>>

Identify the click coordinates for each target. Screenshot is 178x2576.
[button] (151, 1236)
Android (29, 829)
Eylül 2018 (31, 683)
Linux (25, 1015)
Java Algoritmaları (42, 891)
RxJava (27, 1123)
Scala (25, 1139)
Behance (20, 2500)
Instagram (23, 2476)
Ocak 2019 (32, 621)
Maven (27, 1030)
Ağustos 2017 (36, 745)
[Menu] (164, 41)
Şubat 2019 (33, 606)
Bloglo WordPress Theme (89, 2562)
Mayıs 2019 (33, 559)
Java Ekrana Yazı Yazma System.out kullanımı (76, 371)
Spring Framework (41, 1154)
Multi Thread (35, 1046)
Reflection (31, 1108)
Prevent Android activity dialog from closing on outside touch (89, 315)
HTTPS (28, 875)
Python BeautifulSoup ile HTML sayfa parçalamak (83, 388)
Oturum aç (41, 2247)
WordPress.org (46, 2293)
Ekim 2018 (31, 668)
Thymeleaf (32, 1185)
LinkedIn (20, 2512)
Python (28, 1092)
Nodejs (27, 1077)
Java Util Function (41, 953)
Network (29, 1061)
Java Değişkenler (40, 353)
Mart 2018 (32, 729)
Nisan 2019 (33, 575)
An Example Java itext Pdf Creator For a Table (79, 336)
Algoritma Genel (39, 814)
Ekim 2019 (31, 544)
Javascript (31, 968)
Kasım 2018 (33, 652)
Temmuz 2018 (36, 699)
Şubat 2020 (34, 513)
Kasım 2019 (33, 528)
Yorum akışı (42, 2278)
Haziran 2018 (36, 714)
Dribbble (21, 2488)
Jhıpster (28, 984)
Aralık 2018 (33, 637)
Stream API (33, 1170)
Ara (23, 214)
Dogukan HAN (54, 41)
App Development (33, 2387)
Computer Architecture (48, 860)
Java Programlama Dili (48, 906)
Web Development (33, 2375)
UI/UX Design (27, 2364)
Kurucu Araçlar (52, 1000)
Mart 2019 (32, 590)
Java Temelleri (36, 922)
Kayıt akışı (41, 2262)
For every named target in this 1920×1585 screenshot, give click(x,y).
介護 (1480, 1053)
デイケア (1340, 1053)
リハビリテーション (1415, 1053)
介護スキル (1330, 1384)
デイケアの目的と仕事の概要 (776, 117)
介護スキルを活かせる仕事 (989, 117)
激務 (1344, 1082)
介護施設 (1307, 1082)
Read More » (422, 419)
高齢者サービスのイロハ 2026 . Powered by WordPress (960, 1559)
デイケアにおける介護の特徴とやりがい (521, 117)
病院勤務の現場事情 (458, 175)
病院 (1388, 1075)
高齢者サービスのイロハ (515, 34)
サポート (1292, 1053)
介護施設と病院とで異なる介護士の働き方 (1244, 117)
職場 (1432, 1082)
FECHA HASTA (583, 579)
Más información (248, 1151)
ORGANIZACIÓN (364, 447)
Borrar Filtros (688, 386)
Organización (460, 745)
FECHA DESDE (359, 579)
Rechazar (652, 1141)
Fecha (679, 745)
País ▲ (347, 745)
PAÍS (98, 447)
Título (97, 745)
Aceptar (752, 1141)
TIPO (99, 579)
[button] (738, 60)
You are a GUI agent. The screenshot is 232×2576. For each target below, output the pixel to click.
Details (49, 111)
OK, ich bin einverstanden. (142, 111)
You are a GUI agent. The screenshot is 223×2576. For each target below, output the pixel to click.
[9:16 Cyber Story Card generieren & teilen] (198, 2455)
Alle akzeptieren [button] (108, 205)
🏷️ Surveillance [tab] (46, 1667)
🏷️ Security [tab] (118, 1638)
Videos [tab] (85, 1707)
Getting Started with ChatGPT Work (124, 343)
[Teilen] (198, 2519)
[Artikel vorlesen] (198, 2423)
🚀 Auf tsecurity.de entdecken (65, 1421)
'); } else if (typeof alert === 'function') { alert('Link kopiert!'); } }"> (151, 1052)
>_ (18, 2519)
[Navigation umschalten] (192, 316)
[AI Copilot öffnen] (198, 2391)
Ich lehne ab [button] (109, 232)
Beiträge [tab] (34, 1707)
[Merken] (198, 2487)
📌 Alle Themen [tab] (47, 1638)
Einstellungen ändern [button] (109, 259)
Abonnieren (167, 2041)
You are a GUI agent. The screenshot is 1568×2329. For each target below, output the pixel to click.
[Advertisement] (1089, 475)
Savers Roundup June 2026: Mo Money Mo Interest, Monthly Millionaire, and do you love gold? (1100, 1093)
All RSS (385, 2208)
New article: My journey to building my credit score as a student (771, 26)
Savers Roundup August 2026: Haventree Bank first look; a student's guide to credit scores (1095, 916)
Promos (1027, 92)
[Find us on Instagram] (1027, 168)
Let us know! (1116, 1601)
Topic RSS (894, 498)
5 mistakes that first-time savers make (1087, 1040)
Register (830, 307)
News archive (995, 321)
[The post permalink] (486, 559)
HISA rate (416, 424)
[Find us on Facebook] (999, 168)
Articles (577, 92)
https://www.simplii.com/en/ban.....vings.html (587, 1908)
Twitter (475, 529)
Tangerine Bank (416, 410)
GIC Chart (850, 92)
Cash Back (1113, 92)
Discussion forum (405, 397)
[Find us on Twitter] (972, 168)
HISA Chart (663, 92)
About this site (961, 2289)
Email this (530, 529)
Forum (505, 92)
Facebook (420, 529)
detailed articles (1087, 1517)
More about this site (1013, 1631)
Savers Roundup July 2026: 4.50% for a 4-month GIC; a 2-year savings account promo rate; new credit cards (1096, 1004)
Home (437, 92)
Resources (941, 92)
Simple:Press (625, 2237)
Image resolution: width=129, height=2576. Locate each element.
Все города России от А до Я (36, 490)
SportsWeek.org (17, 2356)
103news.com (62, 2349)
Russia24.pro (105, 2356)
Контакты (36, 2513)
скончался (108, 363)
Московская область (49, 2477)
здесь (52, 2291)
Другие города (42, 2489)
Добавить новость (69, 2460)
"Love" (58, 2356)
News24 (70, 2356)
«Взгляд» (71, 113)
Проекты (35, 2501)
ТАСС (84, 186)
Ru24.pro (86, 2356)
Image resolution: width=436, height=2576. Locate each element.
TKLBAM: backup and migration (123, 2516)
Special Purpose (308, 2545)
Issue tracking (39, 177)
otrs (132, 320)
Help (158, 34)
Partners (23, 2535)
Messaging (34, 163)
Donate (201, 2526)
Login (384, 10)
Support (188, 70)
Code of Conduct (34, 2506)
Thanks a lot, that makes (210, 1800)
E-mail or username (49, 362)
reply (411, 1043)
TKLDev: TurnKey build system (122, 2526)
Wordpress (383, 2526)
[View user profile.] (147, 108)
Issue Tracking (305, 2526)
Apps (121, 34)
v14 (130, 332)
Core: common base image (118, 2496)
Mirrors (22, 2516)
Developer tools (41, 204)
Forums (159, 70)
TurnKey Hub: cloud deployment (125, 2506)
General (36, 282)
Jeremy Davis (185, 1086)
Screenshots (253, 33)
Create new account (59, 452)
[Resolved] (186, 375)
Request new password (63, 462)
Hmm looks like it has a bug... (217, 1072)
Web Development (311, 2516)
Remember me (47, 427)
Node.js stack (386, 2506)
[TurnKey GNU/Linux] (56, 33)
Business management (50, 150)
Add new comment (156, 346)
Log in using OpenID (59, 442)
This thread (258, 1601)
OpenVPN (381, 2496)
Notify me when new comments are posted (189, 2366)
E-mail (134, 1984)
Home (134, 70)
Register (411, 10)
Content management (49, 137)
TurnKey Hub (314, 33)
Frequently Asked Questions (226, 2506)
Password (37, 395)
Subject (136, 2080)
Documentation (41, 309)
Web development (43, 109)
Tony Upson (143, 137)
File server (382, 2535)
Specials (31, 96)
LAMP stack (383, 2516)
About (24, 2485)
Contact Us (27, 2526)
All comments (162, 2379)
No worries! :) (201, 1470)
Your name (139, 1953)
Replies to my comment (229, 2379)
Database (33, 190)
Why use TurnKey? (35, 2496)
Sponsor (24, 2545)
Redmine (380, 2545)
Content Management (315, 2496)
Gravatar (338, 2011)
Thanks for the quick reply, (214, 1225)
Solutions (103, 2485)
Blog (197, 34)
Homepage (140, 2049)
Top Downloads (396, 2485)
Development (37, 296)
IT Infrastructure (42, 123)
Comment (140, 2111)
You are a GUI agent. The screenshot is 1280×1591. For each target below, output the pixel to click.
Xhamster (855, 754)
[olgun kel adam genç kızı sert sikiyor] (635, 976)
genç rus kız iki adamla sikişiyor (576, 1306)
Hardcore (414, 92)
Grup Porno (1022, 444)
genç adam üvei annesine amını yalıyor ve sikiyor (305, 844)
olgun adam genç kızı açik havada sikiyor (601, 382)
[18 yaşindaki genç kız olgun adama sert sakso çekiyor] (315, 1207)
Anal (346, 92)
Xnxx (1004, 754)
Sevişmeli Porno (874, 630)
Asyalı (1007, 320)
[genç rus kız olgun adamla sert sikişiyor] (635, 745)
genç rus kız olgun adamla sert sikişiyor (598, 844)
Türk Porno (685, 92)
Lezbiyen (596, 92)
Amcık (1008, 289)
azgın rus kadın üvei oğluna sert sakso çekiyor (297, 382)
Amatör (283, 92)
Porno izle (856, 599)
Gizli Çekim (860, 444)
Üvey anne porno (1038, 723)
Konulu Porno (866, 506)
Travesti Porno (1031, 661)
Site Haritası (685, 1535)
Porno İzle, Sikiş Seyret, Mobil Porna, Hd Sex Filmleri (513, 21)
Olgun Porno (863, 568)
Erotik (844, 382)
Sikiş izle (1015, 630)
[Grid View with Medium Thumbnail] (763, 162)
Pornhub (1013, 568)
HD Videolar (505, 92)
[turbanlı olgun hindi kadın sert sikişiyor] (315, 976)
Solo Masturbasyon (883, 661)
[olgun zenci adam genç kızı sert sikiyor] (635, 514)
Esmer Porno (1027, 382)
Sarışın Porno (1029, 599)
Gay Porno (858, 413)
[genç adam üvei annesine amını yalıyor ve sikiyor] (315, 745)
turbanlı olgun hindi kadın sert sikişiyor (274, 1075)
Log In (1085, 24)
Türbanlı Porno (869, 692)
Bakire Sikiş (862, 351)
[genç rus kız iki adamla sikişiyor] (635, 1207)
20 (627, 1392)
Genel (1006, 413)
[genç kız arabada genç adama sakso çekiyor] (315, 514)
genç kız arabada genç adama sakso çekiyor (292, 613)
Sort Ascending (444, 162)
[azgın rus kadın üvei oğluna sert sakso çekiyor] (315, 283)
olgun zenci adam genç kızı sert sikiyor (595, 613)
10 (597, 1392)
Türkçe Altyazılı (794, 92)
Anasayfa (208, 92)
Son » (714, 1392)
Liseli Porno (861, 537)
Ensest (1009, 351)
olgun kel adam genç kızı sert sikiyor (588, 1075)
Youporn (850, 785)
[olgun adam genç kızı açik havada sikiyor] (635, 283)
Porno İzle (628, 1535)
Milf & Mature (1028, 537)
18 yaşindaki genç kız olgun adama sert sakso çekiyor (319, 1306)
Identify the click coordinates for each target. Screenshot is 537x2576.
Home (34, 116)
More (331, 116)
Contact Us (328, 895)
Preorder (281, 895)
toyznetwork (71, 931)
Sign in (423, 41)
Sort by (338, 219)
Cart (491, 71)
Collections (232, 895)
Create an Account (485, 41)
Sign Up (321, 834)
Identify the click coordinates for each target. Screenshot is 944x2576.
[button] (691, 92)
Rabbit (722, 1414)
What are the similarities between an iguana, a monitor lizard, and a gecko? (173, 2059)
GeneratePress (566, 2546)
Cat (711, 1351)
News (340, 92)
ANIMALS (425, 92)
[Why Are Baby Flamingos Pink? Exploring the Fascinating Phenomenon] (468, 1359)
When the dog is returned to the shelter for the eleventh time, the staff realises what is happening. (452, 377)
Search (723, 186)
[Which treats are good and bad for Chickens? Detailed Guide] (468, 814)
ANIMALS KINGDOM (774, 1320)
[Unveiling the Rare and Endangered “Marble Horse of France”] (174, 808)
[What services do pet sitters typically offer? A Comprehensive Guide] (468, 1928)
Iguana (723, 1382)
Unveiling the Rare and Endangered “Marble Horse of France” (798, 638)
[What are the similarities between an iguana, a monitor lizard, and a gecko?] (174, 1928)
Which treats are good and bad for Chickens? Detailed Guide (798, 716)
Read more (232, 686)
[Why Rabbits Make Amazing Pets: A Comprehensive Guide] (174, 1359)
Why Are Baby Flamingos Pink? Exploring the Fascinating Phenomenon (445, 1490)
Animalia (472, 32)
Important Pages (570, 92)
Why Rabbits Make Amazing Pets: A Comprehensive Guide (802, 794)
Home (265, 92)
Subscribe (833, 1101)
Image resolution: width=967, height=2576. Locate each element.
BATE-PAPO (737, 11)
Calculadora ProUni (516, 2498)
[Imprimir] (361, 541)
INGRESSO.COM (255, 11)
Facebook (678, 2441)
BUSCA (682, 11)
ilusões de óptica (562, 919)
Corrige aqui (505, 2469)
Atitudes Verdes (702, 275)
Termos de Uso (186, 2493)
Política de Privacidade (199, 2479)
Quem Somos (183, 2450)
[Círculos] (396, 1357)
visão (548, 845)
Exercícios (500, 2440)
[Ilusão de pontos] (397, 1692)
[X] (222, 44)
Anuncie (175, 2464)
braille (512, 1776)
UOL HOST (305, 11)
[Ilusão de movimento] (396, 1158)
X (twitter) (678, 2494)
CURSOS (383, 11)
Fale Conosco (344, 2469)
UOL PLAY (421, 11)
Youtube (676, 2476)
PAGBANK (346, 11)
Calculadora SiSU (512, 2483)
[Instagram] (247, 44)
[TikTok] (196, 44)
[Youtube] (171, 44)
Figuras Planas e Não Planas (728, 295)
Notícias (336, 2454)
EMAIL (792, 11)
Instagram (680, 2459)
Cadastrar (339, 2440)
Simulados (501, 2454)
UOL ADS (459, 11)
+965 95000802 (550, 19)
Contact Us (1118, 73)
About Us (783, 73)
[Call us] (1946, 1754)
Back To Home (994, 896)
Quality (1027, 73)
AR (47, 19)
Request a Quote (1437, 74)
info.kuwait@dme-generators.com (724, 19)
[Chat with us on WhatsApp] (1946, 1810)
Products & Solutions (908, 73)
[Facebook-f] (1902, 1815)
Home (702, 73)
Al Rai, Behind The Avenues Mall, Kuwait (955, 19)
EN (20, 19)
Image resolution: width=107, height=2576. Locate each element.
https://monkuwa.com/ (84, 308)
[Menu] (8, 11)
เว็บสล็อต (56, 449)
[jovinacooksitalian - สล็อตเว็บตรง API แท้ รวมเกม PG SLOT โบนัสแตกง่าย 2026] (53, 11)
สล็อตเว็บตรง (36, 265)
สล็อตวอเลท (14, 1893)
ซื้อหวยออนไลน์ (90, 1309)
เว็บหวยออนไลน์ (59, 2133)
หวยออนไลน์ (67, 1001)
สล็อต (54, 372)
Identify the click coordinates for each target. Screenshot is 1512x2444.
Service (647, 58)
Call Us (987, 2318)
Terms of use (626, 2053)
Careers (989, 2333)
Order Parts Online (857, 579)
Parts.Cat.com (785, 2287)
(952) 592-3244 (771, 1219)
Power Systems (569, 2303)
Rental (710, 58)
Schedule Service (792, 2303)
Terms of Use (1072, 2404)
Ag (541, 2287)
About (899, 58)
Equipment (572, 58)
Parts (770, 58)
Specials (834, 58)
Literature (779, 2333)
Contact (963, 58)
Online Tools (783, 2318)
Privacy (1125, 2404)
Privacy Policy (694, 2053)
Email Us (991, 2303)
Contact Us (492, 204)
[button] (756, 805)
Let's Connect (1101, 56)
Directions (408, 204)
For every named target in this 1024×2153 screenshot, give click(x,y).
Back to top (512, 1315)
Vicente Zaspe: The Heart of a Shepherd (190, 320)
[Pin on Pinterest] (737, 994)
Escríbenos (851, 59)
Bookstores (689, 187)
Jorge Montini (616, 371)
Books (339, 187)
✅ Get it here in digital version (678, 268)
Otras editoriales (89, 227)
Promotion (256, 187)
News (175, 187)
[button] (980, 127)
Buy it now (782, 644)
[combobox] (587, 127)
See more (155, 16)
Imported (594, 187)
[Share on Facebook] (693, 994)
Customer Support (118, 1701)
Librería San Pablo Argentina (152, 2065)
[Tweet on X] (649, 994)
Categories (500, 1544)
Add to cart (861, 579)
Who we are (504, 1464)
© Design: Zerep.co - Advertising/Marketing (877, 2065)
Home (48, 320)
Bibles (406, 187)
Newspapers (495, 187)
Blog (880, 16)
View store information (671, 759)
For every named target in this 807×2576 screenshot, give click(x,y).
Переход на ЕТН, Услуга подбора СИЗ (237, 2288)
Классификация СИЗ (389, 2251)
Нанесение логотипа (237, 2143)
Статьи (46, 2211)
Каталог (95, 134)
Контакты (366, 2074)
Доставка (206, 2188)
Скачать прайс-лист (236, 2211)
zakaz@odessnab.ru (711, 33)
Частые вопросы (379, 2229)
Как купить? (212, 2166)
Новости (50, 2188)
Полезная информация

<<

### What to work on
Return every line from the entries above that includes the word "give".

### Final answer
For every named target in this 1920×1585 screenshot, give click(x,y).
For every named target in this 1024×2153 screenshot, give click(x,y).
For every named target in this 807×2576 screenshot, give click(x,y).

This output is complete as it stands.